▶ _EXTRAIT DU TEXTE_:
* * * * * * * * *

Comme l’a exprimé Monsieur Yves-Henri Leleu « toute personne est apte à être titulaire de droits : droits de la personnalité, droits patrimoniaux ou extra-patrimoniaux. Toutefois, l’exercice utile par la personne de ses droits suppose qu’elle soit en possession de ses facultés physiques et/ou mentales » . Par conséquent, il convient de distinguer la titularité de l’exercice des droits par une personne. Les personnes majeures n’étant pas aptes à exercer par elles-mêmes leurs droits sont appelées « personnes vulnérables » et sont protégées par des mesures d’incapacité prévues par le Code civil.
Dans ce contexte, se pose la question des libéralités accomplies et reçues par une personne majeure vulnérable. En effet, tout majeur vulnérable demeure titulaire du droit de disposer à titre gratuit de tout ou partie de ses biens au bénéfice d’une autre personne, ou à l’inverse, de bénéficier de libéralités accomplies à son profit. Cependant, eu égard à leur situation de vulnérabilité, il convient de déterminer dans quelle mesure ces personnes peuvent exercer ces droits.
Lors de l’adoption de la loi du 17 mars 2013 « réformant les régimes d’incapacité et instaurant un nouveau statut de protection conforme à la dignité humaine », une attention toute particulière a été accordée aux libéralités accomplies et reçues par un incapable majeur. En effet, lors de cette réforme, le législateur a instauré un système juridique relatif à la capacité d’une personne majeure vulnérable d’accomplir et de recevoir des donations entre vifs et des legs, tant dans le cadre d’une protection extrajudiciaire que dans celui d’une protection judiciaire.
Subséquemment, la loi du 31 juillet 2017 « modifiant le Code civil en ce qui concerne les successions et les libéralités et modifiant diverses autres dispositions en cette matière » semble avoir enrichi le système juridique relatif aux libéralités eu égard à l’introduction, par cette nouvelle législation, de la faculté de conclure des pactes sur succession future. En effet, cette loi a permis d’ajouter à la liste des libéralités existantes certains pactes successoraux jugés « à titre gratuit ».
Par conséquent, dans le cadre de cet exposé, je présenterai, tout d’abord, le régime des incapacités applicable aux personnes majeures vulnérables, tel qu’établi par la loi du 17 mars 2013 (partie 1). Ensuite j’analyserai le système juridique relatif aux donations entre vifs accomplies et reçues par ces dernières, tant dans le cadre d’une protection extrajudiciaire que judiciaire (partie 2) avant d’effectuer le même examen en matière de testaments et de legs (partie 3). Enfin, j’exposerai les changements apportés au sein du système des libéralités accomplies et reçues par les personnes majeures vulnérables suite à l’insertion de la faculté de conclure des pactes successoraux par la loi du 31 juillet 2017 (point 4).

* * * * * * * * *

▶ _CONSIGNE 1_: D'après le texte sur les libéralités des majeurs vulnérables, quelle loi a introduit la possibilité de conclure des pactes sur succession future ?
▶ _CONSIGNE 2_: Poursuivez le texte sur les libéralités des majeurs vulnérables à partir de sa dernière phrase.

▶ _LES DONNÉES_:
* * * * * * * * *

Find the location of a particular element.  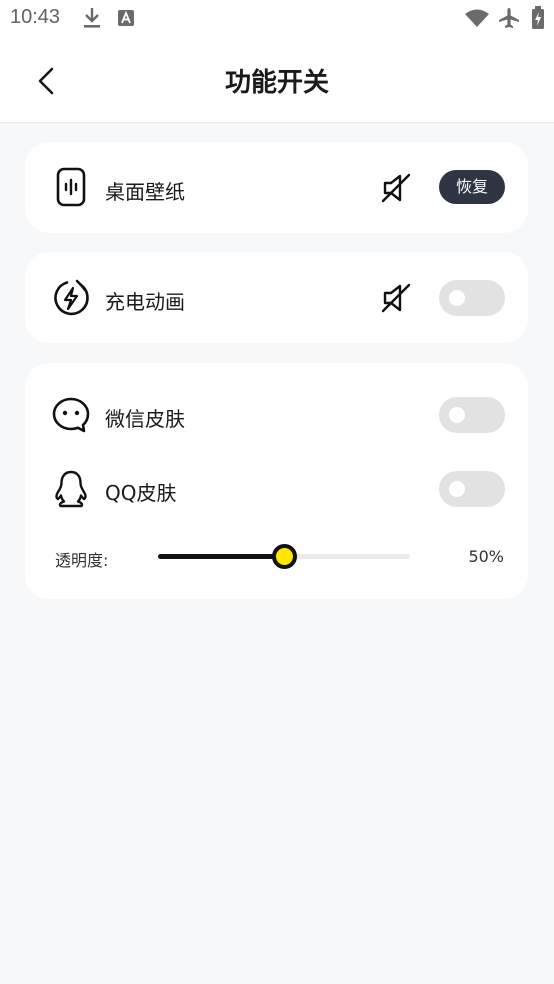

opacity-slider-thumb is located at coordinates (284, 556).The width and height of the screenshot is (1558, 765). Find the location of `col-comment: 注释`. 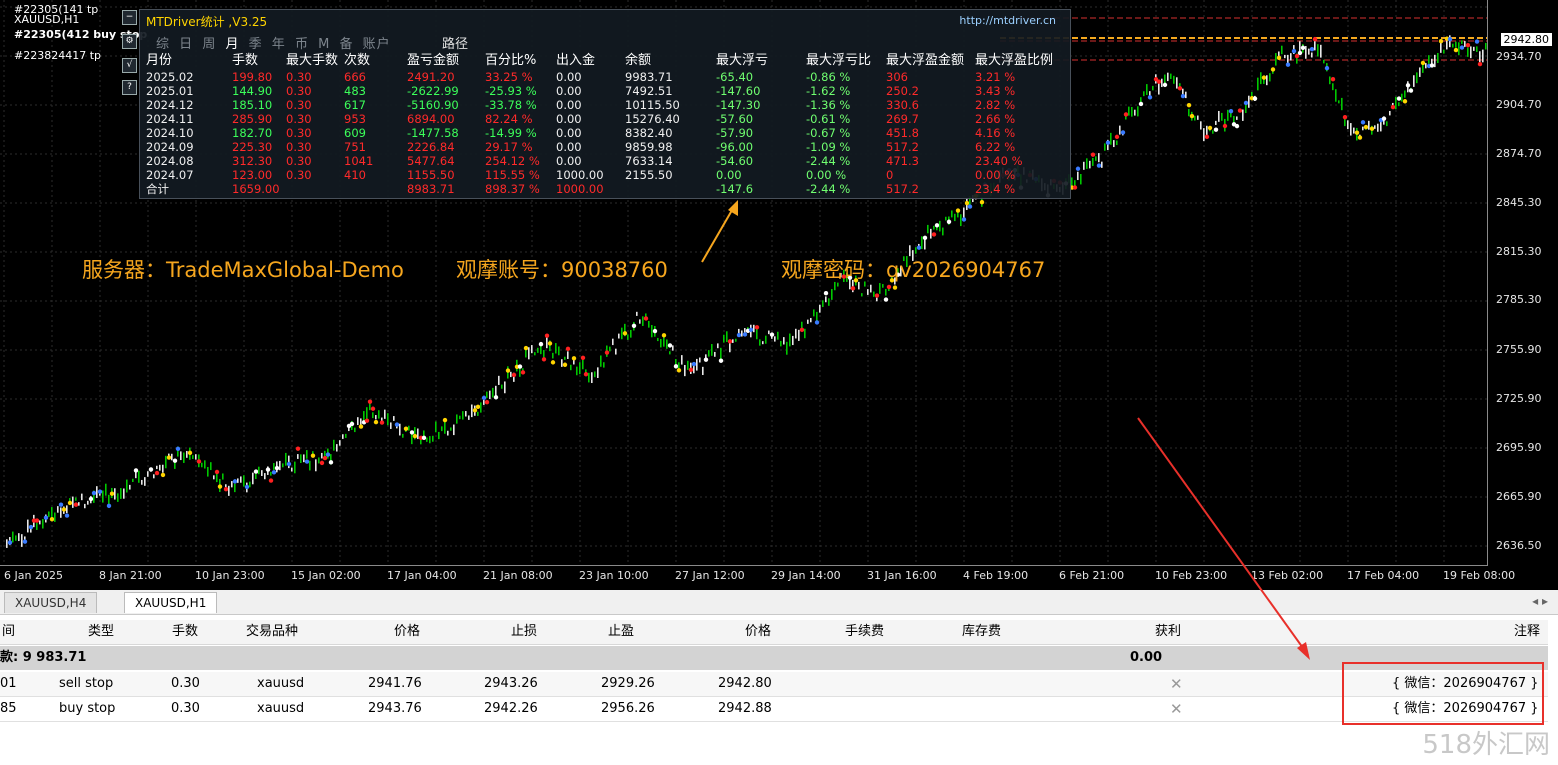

* * * * * * * * *

▶ _RÉPONSE ÉCRITE 1_: La loi du 31 juillet 2017.

▶ _RÉPONSE ÉCRITE 2_:
En premier lieu, il convient de présenter brièvement le régime des incapacités mis en place par la loi du 17 mars 2013 à travers les principes de nécessité, de subsidiarité et de proportionnalité imposés par la réforme des mesures d’incapacité.
Le nouveau système instauré par la loi du 17 mars 2013 intègre la philosophie établie au niveau supranational, à savoir celle de protéger les personnes vulnérables tout en respectant le plus possible leur autonomie. En effet, ces dernières doivent conserver un rôle actif au sein de la société et bénéficier autant que possible de l’exercice de leurs droits au regard de leur capacité résiduelle.
Afin d’atteindre cet équilibre entre autonomie et protection, les principes de nécessité, de subsidiarité et de proportionnalité, tels qu’ils s’imposent en vertu des instruments supranationaux et de la jurisprudence supranationale , constituent les principes directeurs de la réforme. Ainsi, une mesure de protection n’est prononcée que lorsqu’elle se révèle être nécessaire eu égard à l’état de vulnérabilité d’une personne majeure. Ensuite, afin de respecter le principe de proportionnalité, une telle mesure ne doit pas limiter la capacité de la personne à protéger au-delà de ce qui est nécessaire au vu de ses aptitudes et de ses facultés. Par conséquent, il convient de prendre en considération les mesures les plus légères et de renforcer celles-ci si l’état de la personne vulnérable le requiert. De plus, afin de permettre à une personne majeure vulnérable de disposer d’une autonomie la plus étendue possible, les mesures de protection judiciaire sont subsidiaires aux mesures de protection extrajudiciaire en raison du caractère plus souple de ces dernières.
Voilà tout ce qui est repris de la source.